Rash of Lawsuits Hit 403b Education Market

Lawsuits Hit 403b Education MarketThe rash of lawsuits filed against 401k plans has moved into the 403b not-for-profit world with cases filed against three major universities by the leading plaintiff’s attorney in this burgeoning area. NYU, MIT and Yale, each with more than $3 billion in plan assets, are the most recent target of lawsuits filed by Jerome Schlichter on behalf of employees seeking class action status alleging excessive fees and high cost poor performing funds causing lost retirement savings.

Larger plans have substantial bargaining power to negotiate lower fees which they sometimes neglect to use caused, in part, by the fact that these costs are paid by participants. The most recent lawsuits against NYU and Yale, which use TIAA as their record keeper, and MIT which uses Fidelity, are seeking class action status which will be the key to moving forward. Along with excessive fees, the suits allege that there were too many funds, especially high-cost and low performing investments.

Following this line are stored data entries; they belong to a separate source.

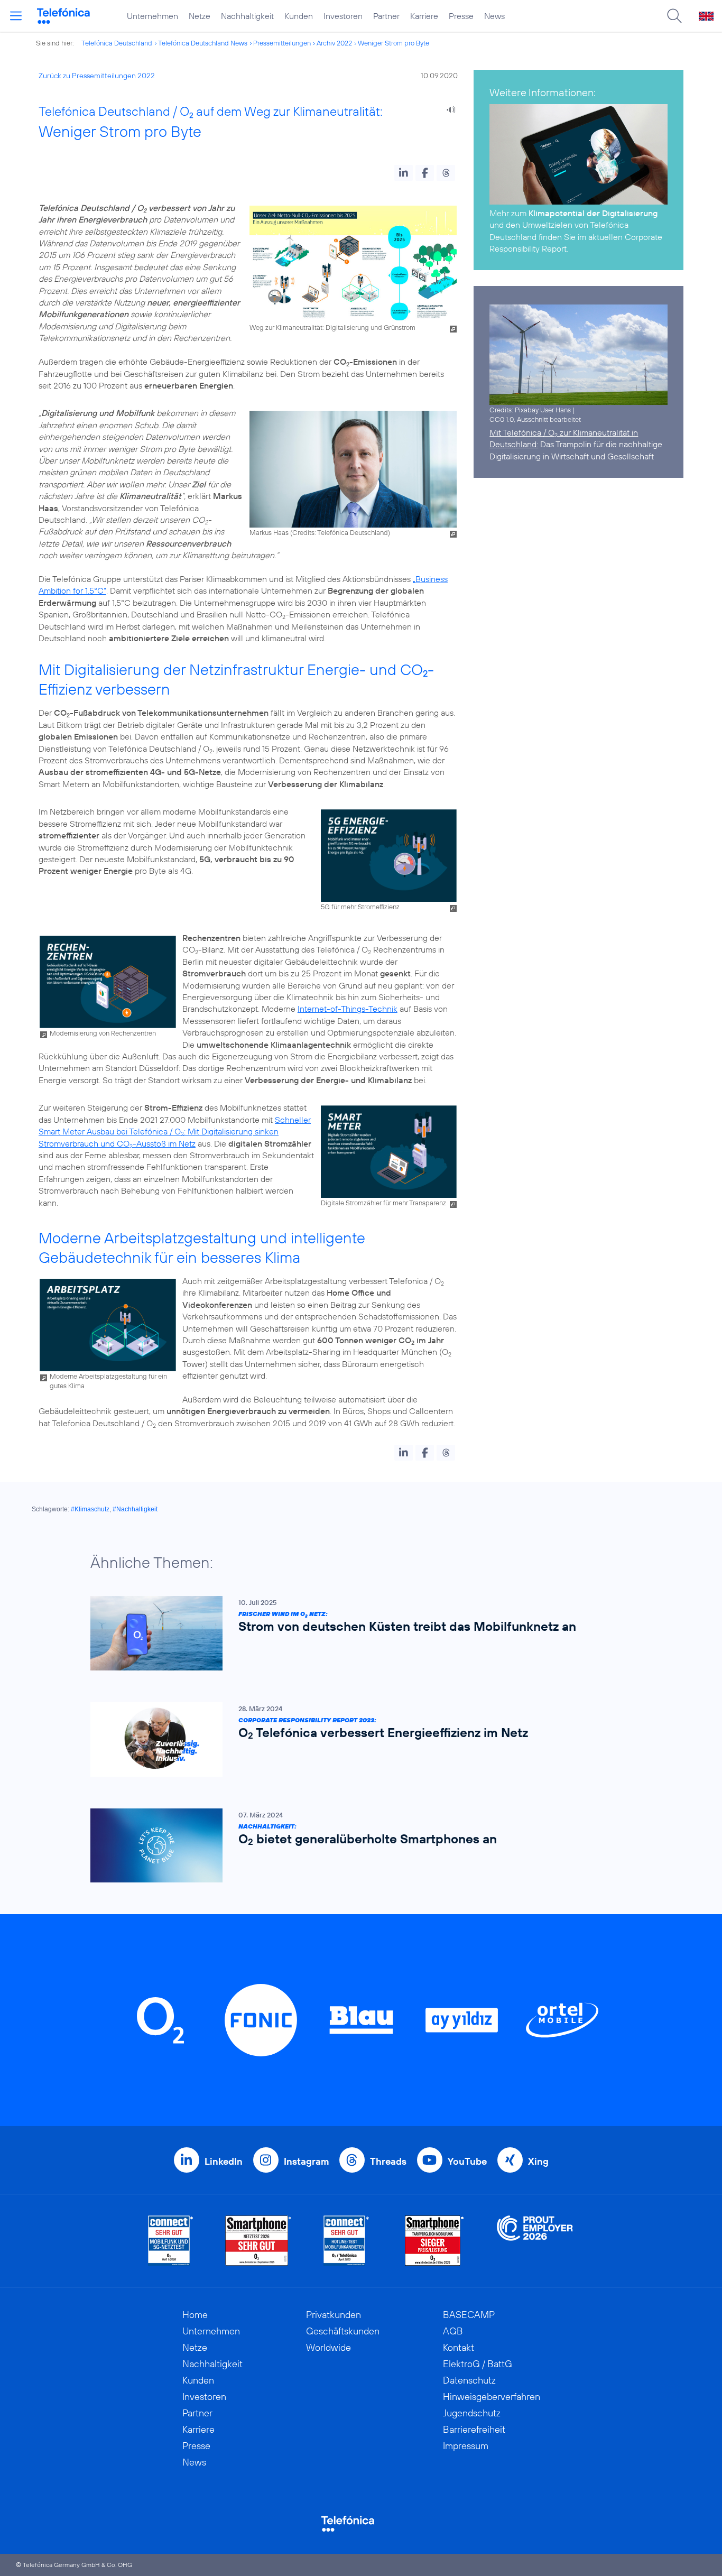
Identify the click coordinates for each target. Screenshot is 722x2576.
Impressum (465, 2446)
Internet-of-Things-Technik (347, 1008)
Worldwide (328, 2347)
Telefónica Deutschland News (202, 43)
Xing (538, 2161)
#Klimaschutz (90, 1509)
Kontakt (458, 2347)
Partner (386, 16)
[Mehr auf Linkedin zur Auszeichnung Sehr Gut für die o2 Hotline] (346, 2240)
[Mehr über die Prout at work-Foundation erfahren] (535, 2240)
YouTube (467, 2161)
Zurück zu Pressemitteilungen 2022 (97, 75)
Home (195, 2315)
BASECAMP (469, 2315)
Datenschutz (469, 2380)
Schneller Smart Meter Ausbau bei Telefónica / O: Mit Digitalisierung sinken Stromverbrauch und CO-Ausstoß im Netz (175, 1131)
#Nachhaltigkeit (135, 1509)
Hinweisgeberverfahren (491, 2396)
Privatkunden (333, 2315)
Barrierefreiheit (474, 2429)
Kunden (298, 16)
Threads (388, 2161)
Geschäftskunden (342, 2331)
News (494, 16)
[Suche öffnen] (674, 16)
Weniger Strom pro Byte (393, 43)
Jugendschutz (472, 2413)
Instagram (306, 2161)
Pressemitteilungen (282, 43)
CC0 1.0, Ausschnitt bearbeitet (535, 419)
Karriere (424, 16)
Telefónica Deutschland (116, 43)
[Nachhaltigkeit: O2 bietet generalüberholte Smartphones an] (355, 1846)
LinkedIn (224, 2161)
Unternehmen (152, 16)
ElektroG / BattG (477, 2364)
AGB (453, 2331)
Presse (461, 16)
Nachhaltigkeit (247, 16)
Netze (199, 16)
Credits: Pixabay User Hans (530, 409)
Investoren (343, 16)
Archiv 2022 (334, 43)
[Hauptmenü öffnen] (16, 16)
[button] (403, 173)
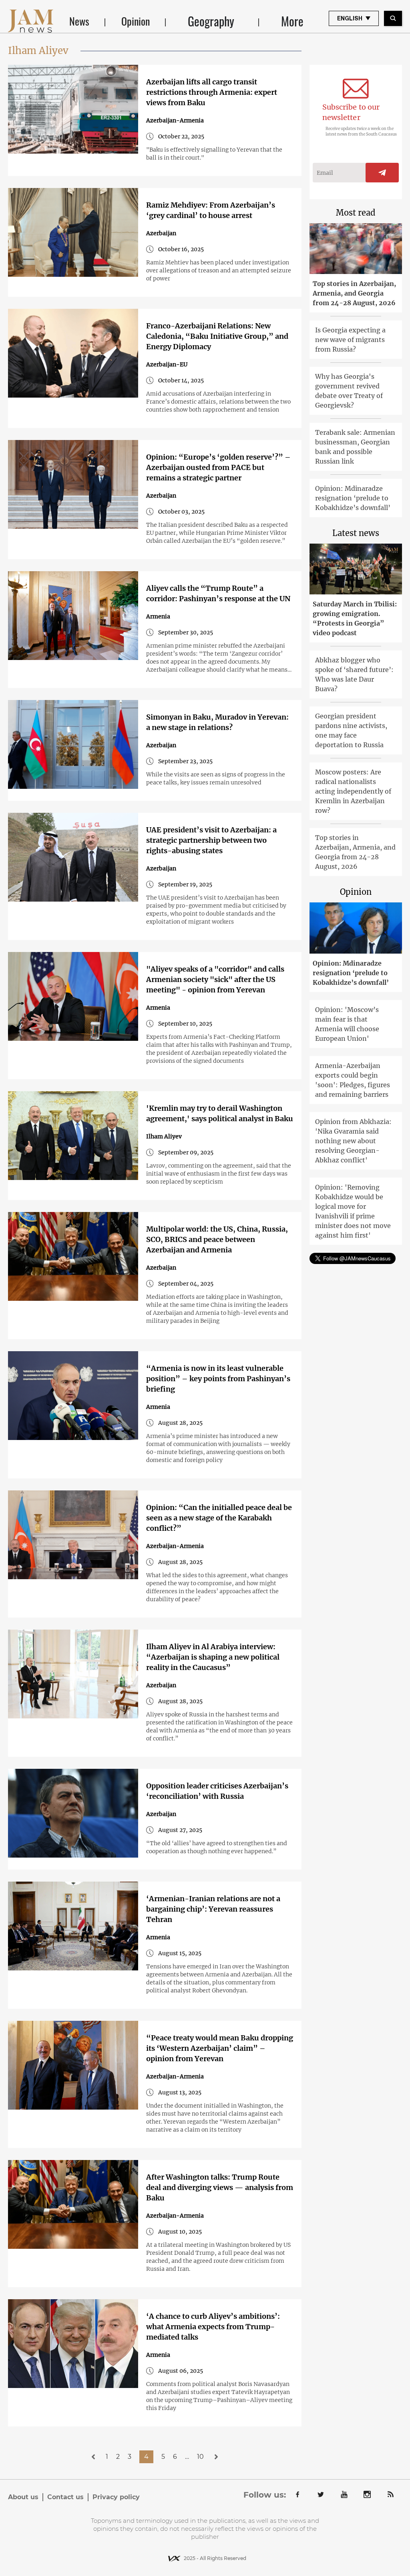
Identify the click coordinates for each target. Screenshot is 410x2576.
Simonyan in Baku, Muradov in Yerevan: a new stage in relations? (217, 722)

Most of the lawsuits have been filed against for profit companies using 401k plans but the issues that plague these companies are also prevalent in the not-for-profit 403b world. Because of limited competition with fewer providers enjoying a greater share of market, it may be more difficult for plan sponsors to find record keepers and other service providers equipped and willing to serve their plans.

The suits allege that TIAA’s fees were inflated using high cost variable annuities while it was alleged that MIT’s selection of Fidelity was possibly influenced by donations to the university as well as a key Fidelity executive serving as a Trustee

Lawsuits against money managers offering their own investments in their company’s 401k plan are exploding with the most recent one filed against Neuberger Berman.

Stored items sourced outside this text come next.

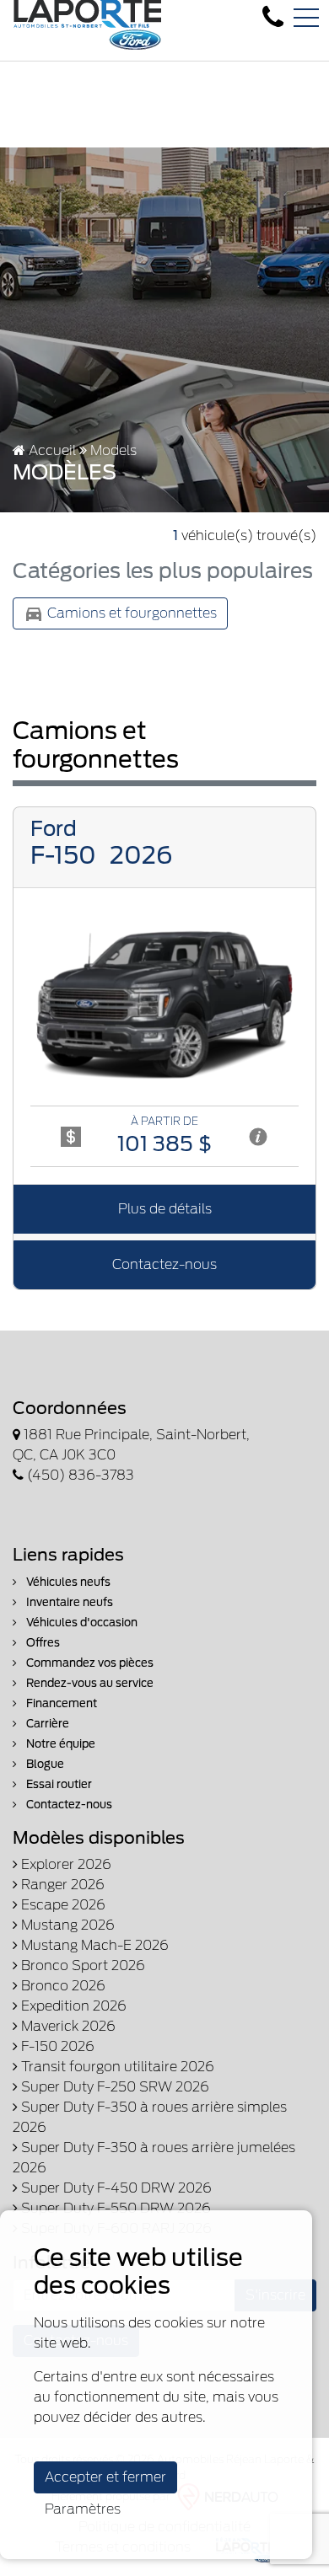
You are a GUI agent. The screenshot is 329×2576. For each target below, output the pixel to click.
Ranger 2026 (61, 1885)
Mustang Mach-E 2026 (93, 1945)
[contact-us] (272, 17)
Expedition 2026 (72, 2006)
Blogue (44, 1764)
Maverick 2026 (67, 2026)
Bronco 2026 (61, 1986)
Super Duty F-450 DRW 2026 (115, 2188)
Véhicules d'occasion (81, 1622)
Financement (60, 1703)
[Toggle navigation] (306, 18)
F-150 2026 (56, 2046)
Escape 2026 (61, 1905)
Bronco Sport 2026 (81, 1965)
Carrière (46, 1723)
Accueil (50, 450)
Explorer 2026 (64, 1864)
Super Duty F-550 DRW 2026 (114, 2208)
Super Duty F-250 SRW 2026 (113, 2087)
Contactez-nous (164, 1264)
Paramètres (83, 2509)
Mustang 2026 (66, 1925)
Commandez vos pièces (89, 1663)
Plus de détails (165, 1209)
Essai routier (58, 1784)
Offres (42, 1642)
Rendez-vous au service (89, 1683)
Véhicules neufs (67, 1582)
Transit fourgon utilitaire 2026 (116, 2067)
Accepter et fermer (105, 2477)
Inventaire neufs (68, 1602)
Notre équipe (59, 1744)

Though the lawsuits against smaller plans are limited because there are fewer assets and potential damages, experts predict that more cases are likely as the new DOL conflict of interest rule limits the ability of providers to restrict class action lawsuits. As smaller plans grow, they tend to stay with the same providers even if they are no longer appropriate and they often neglect to renegotiate fees even as they buying power increases.

Look for the rash of lawsuits to continue and expand into the 403b market where competition is limited as well as the small plan market as class action status becomes easier to obtain.